:: WHAT IS EXPECTED ::
The line containing "Instruction: Toggle right" and every line after it, through the end of the records below: repeat them exactly, nothing more.

:: RECORD EXTRACTS ::
================
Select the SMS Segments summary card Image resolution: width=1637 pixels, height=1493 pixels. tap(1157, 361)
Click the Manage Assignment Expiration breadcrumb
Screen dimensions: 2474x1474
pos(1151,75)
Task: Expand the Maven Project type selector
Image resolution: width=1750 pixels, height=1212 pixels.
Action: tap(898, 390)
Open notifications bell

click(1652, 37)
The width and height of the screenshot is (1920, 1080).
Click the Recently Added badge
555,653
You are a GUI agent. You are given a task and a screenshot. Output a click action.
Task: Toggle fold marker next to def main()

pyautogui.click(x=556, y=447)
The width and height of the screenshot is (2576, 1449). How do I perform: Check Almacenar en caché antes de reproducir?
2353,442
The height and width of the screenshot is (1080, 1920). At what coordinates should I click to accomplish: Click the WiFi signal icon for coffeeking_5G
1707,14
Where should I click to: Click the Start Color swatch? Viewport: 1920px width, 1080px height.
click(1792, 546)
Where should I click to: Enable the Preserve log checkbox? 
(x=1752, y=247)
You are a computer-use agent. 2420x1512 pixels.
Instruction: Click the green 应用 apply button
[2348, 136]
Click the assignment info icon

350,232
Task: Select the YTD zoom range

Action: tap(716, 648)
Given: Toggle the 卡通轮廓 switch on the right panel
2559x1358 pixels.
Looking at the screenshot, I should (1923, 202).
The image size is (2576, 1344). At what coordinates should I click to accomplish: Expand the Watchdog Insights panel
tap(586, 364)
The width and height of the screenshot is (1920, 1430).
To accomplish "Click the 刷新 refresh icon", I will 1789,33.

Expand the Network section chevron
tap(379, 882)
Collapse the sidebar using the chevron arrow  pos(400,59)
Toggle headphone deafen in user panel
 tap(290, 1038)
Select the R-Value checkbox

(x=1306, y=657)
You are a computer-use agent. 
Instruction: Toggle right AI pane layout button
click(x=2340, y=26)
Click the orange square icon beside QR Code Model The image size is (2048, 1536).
================
:: EXPECTED OUTPUT ::
Instruction: Toggle right AI pane layout button
click(x=2340, y=26)
Click the orange square icon beside QR Code Model The image size is (2048, 1536).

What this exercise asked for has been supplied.